Set only the fields that matter for the test and let
`..Default::default()` fill in the rest. The spread-default form is the
canonical style for `WorkloadConfig` — it keeps examples pinned to
intent (`num_workers`, `work_type`) and has already absorbed additions
to `WorkloadConfig` (the NUMA memory-policy fields) without rotting.
Consult the `WorkloadConfig` rustdoc for the current field list.

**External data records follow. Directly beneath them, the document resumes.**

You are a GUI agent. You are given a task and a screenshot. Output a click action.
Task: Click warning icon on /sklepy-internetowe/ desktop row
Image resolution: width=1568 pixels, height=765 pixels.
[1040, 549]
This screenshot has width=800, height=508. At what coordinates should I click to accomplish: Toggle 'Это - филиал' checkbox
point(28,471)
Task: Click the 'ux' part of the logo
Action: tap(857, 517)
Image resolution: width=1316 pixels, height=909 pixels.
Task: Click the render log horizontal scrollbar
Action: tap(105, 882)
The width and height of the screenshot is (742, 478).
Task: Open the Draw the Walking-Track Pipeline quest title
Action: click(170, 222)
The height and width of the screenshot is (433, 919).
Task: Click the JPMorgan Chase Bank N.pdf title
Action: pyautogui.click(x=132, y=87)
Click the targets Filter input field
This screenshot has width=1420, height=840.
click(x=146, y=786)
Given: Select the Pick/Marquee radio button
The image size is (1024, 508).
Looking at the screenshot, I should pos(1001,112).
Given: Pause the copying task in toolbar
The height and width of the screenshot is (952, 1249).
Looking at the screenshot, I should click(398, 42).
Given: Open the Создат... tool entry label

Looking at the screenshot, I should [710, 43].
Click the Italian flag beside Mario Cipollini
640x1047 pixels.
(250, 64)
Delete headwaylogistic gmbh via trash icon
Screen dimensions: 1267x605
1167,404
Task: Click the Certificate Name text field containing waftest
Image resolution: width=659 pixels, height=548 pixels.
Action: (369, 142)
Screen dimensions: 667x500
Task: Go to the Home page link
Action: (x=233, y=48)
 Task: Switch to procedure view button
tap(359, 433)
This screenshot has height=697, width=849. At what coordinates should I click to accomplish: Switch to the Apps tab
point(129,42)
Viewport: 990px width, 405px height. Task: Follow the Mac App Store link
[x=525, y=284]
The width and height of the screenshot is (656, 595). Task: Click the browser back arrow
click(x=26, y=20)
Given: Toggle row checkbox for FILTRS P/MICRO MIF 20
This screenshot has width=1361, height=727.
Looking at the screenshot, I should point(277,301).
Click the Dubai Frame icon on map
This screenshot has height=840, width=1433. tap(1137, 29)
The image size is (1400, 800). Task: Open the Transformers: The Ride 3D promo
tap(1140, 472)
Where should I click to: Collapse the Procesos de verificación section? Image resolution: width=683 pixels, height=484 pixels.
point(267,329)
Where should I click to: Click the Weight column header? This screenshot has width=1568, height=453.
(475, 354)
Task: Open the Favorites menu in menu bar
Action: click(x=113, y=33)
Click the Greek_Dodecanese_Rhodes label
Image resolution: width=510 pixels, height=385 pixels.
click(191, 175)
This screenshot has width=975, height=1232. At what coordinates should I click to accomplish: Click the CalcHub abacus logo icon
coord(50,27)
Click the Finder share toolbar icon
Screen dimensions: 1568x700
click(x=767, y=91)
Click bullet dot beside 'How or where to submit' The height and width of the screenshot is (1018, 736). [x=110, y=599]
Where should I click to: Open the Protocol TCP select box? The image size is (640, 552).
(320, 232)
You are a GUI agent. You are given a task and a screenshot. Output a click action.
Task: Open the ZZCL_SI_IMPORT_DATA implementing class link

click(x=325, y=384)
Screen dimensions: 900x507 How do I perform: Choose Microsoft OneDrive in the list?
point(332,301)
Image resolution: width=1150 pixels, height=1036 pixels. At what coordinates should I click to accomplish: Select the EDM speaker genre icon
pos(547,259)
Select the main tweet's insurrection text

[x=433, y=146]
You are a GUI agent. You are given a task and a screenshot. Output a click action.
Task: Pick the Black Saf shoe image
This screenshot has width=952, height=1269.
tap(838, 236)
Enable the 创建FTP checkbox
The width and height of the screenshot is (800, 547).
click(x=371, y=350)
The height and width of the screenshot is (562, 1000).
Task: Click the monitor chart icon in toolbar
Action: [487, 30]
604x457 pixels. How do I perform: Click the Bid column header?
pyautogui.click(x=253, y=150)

The spread-default pattern is safe for `WorkloadConfig` specifically
because its `Default::default()` produces a known-good single-worker
`SpinWait` baseline that runs without further setup. Do NOT extrapolate
this guidance to every ktstr type without checking each type's
`Default` semantics — for instance, `CgroupDef` has **no** `Default`
impl precisely because a derived `name = ""` would silently produce
an invalid cgroup. Use the named constructor `CgroupDef::named(...)`
(and `Setup::Defs(...)`, etc.) instead.

`spawn()` creates `num_workers` worker tasks. The exact shape depends
on `CloneMode`:
- **`CloneMode::Fork`** (default): forks N child processes; each child
  installs a SIGUSR1 handler, then blocks on a pipe waiting for the
  start signal.
- **`CloneMode::Thread`**: spawns N threads inside the spawner; they
  block on a sync channel until `start()` flips a shared flag.
- **`pcomm` containers**: spawns ONE container process that hosts N
  threads internally (used when a `WorkSpec::pcomm` is set; the
  container is named accordingly).

Workers do not begin their workload until `start()` is called.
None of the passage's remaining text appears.